Start of STORED DATA

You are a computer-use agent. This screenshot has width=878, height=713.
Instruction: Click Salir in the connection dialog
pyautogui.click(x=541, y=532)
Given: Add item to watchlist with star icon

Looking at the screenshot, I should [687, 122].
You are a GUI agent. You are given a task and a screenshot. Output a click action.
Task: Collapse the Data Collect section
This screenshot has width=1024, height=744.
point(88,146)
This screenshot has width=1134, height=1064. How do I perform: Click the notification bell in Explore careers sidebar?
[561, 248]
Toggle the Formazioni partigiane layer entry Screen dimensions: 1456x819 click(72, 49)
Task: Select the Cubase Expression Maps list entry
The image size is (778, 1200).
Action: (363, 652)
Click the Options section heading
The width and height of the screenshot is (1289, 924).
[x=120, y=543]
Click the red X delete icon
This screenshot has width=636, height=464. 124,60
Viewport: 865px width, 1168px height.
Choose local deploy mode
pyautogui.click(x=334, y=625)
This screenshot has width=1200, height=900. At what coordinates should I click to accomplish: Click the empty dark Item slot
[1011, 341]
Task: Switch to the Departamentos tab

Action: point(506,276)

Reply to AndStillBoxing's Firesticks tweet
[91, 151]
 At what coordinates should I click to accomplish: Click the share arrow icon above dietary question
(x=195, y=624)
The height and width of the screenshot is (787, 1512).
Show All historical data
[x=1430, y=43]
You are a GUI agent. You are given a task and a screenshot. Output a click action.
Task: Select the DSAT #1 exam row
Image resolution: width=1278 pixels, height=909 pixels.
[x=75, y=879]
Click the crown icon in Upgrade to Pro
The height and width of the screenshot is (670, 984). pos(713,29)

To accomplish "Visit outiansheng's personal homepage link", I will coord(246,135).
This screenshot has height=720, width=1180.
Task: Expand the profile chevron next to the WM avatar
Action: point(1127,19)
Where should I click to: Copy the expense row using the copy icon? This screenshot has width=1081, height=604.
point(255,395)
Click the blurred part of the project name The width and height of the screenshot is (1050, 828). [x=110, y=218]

End of STORED DATA

• WHAT THE TASK REQUIRES:
Copy out every line of the listing above verbatim.

• PROBLEM SOLUTION:
You are a computer-use agent. This screenshot has width=878, height=713.
Instruction: Click Salir in the connection dialog
pyautogui.click(x=541, y=532)
Given: Add item to watchlist with star icon

Looking at the screenshot, I should [687, 122].
You are a GUI agent. You are given a task and a screenshot. Output a click action.
Task: Collapse the Data Collect section
This screenshot has width=1024, height=744.
point(88,146)
This screenshot has width=1134, height=1064. How do I perform: Click the notification bell in Explore careers sidebar?
[561, 248]
Toggle the Formazioni partigiane layer entry Screen dimensions: 1456x819 click(72, 49)
Task: Select the Cubase Expression Maps list entry
The image size is (778, 1200).
Action: (363, 652)
Click the Options section heading
The width and height of the screenshot is (1289, 924).
[x=120, y=543]
Click the red X delete icon
This screenshot has width=636, height=464. 124,60
Viewport: 865px width, 1168px height.
Choose local deploy mode
pyautogui.click(x=334, y=625)
This screenshot has width=1200, height=900. At what coordinates should I click to accomplish: Click the empty dark Item slot
[1011, 341]
Task: Switch to the Departamentos tab

Action: point(506,276)

Reply to AndStillBoxing's Firesticks tweet
[91, 151]
 At what coordinates should I click to accomplish: Click the share arrow icon above dietary question
(x=195, y=624)
The height and width of the screenshot is (787, 1512).
Show All historical data
[x=1430, y=43]
You are a GUI agent. You are given a task and a screenshot. Output a click action.
Task: Select the DSAT #1 exam row
Image resolution: width=1278 pixels, height=909 pixels.
[x=75, y=879]
Click the crown icon in Upgrade to Pro
The height and width of the screenshot is (670, 984). pos(713,29)

To accomplish "Visit outiansheng's personal homepage link", I will coord(246,135).
This screenshot has height=720, width=1180.
Task: Expand the profile chevron next to the WM avatar
Action: point(1127,19)
Where should I click to: Copy the expense row using the copy icon? This screenshot has width=1081, height=604.
point(255,395)
Click the blurred part of the project name The width and height of the screenshot is (1050, 828). [x=110, y=218]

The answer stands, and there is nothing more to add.